Questions remain when it comes to what happens next for UTA and MediaLink. What will this mean for Cannes Lions where MediaLink is central to what the culture of the festival has been? During the run-up between SXSW and Cannes Lions in June, Kassan is often on the phone, managing relationships to finalize details of the festival, according to someone familiar with the Cannes planning process. What that looks like without him is yet to be seen.
Despite this uncertainty, UTA plans for MediaLink to be at the Cannes Lions festival. “There is a strong executive leadership team in place at MediaLink that continues to carry the business forward,” said a spokesperson for UTA, without putting a name forward as to who will be filing Kassan’s shoes.
Other industry insiders told Digiday that they could see Kassan returning to Ascential and taking over Cannes Lions personally — he’s often said that he would one day love to own the event. Whether that comes to pass remains to be seen.
“Michael started MediaLink 17 years ago and it has been his life ever since,” said Nick Shapiro, Kassan’s spokesperson. “He never would have permitted the sale to UTA to go through had he known [CEO] Jeremey Zimmer would break the deal. Michael invented this industry and whatever he does next, it will be successful, and with a martini in his hand.”
And that frustration spills over into Kassan’s lawsuit against his former employer.
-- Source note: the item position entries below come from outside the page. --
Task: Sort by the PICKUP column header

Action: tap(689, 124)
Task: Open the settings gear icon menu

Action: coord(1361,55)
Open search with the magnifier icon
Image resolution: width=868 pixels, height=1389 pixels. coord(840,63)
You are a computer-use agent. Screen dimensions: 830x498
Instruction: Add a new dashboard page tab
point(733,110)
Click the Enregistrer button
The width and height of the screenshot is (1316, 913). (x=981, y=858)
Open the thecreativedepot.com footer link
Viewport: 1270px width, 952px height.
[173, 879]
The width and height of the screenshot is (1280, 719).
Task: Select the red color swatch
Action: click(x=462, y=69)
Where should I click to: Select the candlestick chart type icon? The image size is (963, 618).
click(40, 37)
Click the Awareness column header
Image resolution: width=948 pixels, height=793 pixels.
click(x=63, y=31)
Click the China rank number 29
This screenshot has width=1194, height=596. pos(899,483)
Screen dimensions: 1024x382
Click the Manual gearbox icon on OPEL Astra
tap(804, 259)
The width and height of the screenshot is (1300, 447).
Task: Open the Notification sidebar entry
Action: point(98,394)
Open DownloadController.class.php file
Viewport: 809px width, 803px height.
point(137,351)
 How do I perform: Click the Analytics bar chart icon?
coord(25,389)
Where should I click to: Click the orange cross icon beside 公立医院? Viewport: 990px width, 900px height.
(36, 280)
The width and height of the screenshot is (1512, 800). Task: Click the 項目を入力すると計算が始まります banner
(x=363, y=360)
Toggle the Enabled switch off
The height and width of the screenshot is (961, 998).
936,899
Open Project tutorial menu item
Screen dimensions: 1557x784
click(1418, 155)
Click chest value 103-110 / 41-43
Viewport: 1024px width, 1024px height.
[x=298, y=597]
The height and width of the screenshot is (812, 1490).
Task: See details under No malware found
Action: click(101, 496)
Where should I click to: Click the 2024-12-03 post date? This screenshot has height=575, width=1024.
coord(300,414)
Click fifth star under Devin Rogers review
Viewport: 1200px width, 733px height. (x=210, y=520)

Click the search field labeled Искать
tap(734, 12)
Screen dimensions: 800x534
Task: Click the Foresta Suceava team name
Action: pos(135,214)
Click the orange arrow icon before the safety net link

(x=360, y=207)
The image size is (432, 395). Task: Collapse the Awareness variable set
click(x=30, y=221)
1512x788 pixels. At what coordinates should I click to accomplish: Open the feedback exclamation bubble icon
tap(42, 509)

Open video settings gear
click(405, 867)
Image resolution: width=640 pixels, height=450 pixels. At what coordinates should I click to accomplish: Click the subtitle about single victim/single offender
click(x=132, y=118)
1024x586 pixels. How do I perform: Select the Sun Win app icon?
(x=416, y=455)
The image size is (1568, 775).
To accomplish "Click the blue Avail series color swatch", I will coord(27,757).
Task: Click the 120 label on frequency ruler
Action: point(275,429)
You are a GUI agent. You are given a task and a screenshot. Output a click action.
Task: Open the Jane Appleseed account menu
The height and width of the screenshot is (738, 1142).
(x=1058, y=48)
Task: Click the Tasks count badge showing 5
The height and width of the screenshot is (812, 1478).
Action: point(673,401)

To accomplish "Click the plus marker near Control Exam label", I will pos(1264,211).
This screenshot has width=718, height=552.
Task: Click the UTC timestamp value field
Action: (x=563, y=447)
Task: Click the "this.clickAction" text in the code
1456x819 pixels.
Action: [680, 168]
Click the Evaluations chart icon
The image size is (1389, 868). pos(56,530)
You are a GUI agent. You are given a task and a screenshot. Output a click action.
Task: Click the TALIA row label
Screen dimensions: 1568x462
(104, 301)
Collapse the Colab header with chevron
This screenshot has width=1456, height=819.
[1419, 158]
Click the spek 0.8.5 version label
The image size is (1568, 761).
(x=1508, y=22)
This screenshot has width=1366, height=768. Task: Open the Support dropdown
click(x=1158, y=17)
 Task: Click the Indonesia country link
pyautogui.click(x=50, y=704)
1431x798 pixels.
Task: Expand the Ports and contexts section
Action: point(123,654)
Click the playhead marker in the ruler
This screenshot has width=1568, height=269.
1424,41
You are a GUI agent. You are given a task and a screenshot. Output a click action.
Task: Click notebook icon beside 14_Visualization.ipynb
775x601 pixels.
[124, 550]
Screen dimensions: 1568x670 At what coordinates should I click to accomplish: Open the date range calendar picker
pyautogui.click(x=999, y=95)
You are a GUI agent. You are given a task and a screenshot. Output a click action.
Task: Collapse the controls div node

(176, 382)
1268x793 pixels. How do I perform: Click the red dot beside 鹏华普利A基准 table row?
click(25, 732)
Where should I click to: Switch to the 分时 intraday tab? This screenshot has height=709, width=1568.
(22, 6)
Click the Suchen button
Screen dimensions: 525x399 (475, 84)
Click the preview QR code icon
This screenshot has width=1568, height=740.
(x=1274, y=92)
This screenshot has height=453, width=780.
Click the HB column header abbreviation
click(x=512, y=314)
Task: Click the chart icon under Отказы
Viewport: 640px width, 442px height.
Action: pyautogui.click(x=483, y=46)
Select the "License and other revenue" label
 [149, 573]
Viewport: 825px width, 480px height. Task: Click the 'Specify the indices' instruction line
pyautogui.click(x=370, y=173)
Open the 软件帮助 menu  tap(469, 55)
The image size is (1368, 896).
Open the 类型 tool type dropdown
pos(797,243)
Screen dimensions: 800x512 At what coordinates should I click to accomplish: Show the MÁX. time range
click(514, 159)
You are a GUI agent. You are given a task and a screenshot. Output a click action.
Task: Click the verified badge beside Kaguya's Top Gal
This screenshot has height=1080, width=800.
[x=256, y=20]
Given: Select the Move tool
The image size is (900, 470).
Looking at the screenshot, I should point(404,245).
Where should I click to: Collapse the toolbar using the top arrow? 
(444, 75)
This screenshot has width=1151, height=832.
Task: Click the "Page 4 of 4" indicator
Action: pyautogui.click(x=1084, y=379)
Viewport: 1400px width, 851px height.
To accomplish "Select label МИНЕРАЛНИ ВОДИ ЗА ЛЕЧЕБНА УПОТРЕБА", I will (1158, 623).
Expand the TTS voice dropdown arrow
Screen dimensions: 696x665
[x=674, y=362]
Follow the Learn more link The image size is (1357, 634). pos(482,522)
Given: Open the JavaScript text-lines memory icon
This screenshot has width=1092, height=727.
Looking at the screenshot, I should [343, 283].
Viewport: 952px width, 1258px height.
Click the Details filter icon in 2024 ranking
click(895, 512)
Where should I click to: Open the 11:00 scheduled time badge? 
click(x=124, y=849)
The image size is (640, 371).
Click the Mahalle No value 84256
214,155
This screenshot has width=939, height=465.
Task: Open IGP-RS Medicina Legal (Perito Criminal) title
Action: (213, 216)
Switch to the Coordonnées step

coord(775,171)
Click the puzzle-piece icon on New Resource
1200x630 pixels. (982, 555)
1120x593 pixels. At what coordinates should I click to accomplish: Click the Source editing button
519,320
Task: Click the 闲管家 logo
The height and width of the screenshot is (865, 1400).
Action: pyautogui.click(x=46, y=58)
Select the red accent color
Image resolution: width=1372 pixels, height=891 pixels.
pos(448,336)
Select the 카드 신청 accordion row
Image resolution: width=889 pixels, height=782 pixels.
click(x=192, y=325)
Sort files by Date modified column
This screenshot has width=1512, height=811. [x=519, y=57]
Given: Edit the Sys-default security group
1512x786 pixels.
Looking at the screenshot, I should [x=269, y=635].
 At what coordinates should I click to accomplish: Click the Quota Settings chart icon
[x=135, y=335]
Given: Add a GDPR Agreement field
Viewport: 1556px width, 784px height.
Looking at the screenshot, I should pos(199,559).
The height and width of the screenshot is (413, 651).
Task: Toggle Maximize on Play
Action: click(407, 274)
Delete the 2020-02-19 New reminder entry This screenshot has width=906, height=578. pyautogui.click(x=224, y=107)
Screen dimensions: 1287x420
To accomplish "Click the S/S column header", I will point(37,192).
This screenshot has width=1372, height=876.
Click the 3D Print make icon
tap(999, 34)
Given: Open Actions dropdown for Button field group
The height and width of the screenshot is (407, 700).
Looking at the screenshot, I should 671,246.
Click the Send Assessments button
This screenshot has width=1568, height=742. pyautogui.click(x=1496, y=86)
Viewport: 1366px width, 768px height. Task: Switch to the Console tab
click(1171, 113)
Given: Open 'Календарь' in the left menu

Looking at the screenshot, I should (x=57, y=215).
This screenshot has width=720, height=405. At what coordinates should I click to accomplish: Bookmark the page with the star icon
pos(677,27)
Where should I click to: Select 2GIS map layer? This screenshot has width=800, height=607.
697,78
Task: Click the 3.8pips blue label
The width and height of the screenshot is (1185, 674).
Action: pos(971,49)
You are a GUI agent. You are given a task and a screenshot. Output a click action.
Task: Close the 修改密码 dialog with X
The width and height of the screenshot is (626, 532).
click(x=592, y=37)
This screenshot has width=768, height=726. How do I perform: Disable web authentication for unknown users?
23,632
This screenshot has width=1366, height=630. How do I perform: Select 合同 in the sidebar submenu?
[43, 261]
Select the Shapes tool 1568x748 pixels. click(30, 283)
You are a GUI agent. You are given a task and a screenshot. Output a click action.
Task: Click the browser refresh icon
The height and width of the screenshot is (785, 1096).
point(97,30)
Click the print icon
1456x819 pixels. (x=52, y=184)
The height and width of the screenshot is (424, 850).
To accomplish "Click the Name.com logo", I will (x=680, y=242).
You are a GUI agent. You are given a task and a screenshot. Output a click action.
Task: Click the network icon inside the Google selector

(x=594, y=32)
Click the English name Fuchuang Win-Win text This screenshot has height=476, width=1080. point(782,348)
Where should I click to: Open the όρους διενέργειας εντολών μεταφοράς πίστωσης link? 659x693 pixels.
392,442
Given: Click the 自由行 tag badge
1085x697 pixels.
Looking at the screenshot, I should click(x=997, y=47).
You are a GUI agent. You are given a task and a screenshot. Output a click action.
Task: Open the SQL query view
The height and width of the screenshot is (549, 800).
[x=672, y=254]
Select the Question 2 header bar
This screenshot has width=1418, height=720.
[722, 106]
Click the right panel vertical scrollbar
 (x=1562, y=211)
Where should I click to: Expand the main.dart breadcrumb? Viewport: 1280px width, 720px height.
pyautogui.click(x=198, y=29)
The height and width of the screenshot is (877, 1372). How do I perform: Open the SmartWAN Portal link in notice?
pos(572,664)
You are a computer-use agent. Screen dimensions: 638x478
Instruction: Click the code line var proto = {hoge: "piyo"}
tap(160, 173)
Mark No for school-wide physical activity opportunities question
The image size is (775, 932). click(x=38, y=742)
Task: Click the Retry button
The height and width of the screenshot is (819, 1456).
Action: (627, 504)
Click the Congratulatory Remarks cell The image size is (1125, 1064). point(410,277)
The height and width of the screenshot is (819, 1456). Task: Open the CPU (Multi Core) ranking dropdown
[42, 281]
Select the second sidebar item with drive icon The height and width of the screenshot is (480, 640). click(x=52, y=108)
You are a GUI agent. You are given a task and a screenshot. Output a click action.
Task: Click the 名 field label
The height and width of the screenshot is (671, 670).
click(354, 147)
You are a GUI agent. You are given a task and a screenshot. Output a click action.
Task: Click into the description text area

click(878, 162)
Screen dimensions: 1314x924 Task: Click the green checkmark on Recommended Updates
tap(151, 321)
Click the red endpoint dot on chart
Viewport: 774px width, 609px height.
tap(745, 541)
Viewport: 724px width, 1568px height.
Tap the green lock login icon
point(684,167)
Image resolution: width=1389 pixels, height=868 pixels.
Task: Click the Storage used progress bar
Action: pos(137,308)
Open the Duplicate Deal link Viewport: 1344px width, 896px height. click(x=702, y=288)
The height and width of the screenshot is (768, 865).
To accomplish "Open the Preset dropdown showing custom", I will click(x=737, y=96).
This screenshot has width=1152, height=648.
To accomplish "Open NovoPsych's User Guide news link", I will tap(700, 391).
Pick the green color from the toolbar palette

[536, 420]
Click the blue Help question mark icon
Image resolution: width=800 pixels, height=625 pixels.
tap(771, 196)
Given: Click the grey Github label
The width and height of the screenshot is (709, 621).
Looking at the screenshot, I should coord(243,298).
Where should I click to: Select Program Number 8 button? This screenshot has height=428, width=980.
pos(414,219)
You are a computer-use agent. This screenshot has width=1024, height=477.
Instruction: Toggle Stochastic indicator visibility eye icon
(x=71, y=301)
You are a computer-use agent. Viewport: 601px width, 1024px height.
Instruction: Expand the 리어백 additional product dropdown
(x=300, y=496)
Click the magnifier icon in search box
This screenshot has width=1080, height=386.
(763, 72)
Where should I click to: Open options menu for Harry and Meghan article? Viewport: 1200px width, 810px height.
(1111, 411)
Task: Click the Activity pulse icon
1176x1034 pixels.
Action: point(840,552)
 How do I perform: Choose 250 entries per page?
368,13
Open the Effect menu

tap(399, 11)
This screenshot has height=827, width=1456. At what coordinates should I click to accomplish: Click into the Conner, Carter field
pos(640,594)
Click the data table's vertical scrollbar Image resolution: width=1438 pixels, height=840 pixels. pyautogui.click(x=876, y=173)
He’s alleging UTA sweet-talked him into the sale, only to turn around and renege on promises about his role and budget.
UTA begs to differ, arguing that Kassan allegedly committed fraud using company funds for personal expenses and that they had grounds to terminate him on March 7.
“In order to secure UTA’s investment, Kassan presented himself as a trustworthy businessman who had operated with the stringent controls and regulations of a publicly traded company. That turned out not to be the case,” said a spokesperson for UTA.
The battle will play out in court. Not even three years later, UTA’s $125 million acquisition of MediaLink is called into question. Should UTA have bought it in the first place?
“I think UTA made a bad decision — they failed to let Michael Kassan be Michael Kassan,” said Lou Paskalis, CEO and founder of AJL Advisory. “And that diminished their asset. When push comes to shove, Michael knows how to win a scrap.”